Only the records, repeated exactly, should make up the response.

> [Task data]
━━━━━━━━━━━━━━━━━━━━━━━━━━━━━━

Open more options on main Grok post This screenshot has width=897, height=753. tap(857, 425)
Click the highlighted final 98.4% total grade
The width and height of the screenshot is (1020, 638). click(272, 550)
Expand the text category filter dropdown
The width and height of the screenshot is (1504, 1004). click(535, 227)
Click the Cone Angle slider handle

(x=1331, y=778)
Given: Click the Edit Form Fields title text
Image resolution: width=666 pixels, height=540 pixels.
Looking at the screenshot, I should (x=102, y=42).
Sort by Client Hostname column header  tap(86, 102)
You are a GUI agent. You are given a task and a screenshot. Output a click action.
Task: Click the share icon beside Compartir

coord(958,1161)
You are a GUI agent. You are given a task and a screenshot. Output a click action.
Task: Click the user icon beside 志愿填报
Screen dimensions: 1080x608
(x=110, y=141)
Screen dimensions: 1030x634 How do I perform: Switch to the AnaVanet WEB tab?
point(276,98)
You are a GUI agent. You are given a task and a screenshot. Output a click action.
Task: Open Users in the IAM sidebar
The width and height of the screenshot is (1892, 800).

━━━━━━━━━━━━━━━━━━━━━━━━━━━━━━

> [Written reply]
Open more options on main Grok post This screenshot has width=897, height=753. tap(857, 425)
Click the highlighted final 98.4% total grade
The width and height of the screenshot is (1020, 638). click(272, 550)
Expand the text category filter dropdown
The width and height of the screenshot is (1504, 1004). click(535, 227)
Click the Cone Angle slider handle

(x=1331, y=778)
Given: Click the Edit Form Fields title text
Image resolution: width=666 pixels, height=540 pixels.
Looking at the screenshot, I should (x=102, y=42).
Sort by Client Hostname column header  tap(86, 102)
You are a GUI agent. You are given a task and a screenshot. Output a click action.
Task: Click the share icon beside Compartir

coord(958,1161)
You are a GUI agent. You are given a task and a screenshot. Output a click action.
Task: Click the user icon beside 志愿填报
Screen dimensions: 1080x608
(x=110, y=141)
Screen dimensions: 1030x634 How do I perform: Switch to the AnaVanet WEB tab?
point(276,98)
You are a GUI agent. You are given a task and a screenshot. Output a click action.
Task: Open Users in the IAM sidebar
The width and height of the screenshot is (1892, 800).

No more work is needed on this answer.